DON'T BLAME me. Blame Richard the Lionheart. Until the middle of the 12th century there were just as many good restaurants in Hampshire as there were in London. That was in the good old days, when compilers of restaurant guides were expected to travel three months each way to eat at an inn where the chef had found a new way of spit-roasting peacocks. And then engrave their review themselves, by hand, on to scrolls of badger skin.
But then, in a notorious incident, old Coeur de Lion offended the natives of the Itchen Valley no end by taking his own cupbearers with him from London to Winchester, implying that the local ones weren't up to scratch, and bringing down the curtain on a centuries- old tradition of equality between the two cities. With the subsequent loss of Normandy, which undermined Winchester's strategic value, the more easterly city strode ahead as top capital, and all the big catering cash bailed out for London. Ever since then the South-East has to put up with takeovers of local hostelries by Caffe Uno, Starbucks, Ask Pizza and their legions, creating grim facsimiles of suburban life in formerly thriving, culturally independent communities.
Which is why places like the Wykeham Arms are the lifeblood of most of Britain. Yes, it has been there for 250 years. No, Chris and Ginger probably won't have their engagement party here, and I doubt very much that the chef spent three years scoring sprouts at Le Gavroche before going on to have his own cookery gameshow called Who Wants To Learn To Jug A Hare? But it offers hospitality the way English inns used to, before everything went wrong.
This is the sort of place Dick Whittington would have stopped to beg succour, or where Tom Jones might have had high-jinks upstairs after too much ale, and then run out in his breeches to hide in a cabbage-cart on its way to London.
In you go, through a corner door in a run-of-the-mill street in the shadow of the cathedral, and the impression is immediate. It is toasty warm, for a start, with three vast log-fires in wall-deep chimneys that open into two rooms at a time.

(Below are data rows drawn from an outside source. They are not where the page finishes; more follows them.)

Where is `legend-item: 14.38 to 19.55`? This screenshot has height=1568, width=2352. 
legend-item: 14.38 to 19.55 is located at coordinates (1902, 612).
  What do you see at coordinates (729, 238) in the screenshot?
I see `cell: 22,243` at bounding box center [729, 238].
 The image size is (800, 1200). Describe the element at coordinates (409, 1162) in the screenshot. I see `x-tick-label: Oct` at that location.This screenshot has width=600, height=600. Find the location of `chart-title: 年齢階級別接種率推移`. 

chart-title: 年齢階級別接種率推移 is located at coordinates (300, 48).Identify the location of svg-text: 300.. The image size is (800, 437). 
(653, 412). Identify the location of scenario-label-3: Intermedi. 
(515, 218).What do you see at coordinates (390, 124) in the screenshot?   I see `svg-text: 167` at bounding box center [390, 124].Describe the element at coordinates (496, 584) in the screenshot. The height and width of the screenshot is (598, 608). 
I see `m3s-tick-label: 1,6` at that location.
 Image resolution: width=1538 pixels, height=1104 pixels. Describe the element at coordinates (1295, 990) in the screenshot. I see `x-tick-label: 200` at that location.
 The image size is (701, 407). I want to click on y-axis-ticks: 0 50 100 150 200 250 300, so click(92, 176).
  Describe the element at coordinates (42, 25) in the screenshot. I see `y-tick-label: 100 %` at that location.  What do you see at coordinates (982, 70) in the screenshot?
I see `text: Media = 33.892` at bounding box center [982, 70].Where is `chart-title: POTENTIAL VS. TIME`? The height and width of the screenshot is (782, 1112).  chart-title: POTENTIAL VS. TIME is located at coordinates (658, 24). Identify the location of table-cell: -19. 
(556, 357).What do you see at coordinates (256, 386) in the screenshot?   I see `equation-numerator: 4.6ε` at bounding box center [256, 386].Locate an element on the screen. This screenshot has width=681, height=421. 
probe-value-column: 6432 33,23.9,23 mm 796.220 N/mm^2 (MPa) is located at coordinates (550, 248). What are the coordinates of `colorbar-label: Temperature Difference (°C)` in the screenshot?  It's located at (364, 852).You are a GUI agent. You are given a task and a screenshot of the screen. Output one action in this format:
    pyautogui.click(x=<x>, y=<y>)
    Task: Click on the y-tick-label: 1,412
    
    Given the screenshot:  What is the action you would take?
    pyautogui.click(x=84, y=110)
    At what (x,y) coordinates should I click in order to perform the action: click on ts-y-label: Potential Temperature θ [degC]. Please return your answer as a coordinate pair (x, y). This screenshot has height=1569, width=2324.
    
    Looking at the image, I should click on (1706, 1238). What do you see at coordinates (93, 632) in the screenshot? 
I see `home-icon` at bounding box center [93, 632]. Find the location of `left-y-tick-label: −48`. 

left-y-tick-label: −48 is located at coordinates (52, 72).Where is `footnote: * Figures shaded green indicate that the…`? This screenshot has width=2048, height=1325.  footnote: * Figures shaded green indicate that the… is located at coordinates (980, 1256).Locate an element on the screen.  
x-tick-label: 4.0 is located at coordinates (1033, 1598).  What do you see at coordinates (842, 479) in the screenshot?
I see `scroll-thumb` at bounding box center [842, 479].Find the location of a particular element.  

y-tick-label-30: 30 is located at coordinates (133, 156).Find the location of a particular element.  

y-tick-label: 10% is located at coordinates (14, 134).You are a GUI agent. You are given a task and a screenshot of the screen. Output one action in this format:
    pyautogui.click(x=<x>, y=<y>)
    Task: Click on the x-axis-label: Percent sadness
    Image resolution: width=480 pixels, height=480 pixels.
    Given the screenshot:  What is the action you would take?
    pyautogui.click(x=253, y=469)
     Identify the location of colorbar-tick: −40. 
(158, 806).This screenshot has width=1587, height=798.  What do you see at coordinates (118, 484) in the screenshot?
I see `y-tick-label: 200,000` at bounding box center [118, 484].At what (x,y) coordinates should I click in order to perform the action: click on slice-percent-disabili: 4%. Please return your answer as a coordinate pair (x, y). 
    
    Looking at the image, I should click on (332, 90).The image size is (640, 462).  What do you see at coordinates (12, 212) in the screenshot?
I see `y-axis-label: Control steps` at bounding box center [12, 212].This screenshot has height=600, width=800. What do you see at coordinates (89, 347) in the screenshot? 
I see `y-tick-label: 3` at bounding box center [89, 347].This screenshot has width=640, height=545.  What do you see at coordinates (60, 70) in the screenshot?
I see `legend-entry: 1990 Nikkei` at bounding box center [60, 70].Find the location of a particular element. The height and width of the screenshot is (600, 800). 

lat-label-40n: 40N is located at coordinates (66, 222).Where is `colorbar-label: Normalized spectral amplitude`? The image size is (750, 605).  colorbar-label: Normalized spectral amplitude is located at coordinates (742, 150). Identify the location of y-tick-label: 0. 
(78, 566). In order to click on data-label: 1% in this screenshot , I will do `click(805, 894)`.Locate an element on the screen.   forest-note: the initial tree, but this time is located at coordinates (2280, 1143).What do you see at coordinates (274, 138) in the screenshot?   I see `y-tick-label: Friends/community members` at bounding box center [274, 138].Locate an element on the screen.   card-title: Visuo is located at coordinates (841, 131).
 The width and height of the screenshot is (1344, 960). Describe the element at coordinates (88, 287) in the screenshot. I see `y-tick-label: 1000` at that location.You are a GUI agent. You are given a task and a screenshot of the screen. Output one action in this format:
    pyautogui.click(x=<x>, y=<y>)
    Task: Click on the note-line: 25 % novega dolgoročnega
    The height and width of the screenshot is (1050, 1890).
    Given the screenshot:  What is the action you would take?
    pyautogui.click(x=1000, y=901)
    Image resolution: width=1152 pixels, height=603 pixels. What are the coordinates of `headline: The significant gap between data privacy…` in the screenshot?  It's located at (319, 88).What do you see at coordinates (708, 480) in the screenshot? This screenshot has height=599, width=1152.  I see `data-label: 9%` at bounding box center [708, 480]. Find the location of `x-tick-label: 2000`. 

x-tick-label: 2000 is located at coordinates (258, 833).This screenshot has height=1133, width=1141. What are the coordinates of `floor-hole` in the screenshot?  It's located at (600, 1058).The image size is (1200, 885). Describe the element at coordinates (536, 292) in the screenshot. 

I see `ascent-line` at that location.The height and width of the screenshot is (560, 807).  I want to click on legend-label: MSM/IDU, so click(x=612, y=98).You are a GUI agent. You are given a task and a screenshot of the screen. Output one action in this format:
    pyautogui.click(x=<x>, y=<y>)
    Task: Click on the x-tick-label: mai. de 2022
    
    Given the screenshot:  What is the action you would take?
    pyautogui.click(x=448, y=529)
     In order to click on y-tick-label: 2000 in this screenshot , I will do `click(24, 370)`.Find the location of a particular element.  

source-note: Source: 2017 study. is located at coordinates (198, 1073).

The Bear in Oxford may have the largest tie collection of any pub in England, but in the all-rounders category the Wykeham wins hands down. The walls are covered with pewter tankards of long-deceased regulars, as well as old teddy bears, First World War spiked helmets, faded flags, a vast array of walking sticks, pictures of Churchill's funeral, old cartoons about the glories of booze. It's all here, and it all works. Works because it does not come from the Faded Flag and Tankard Warehouse in Thurrock, but contributes modestly to a sense of history. Many of the dining tables are old desks from the adjacent Winchester College, with holes for inkwells, rivulets for spilt ink, and carved imprecations not to forget Bloggins Minor, terror of the Lower Fourth of 1923.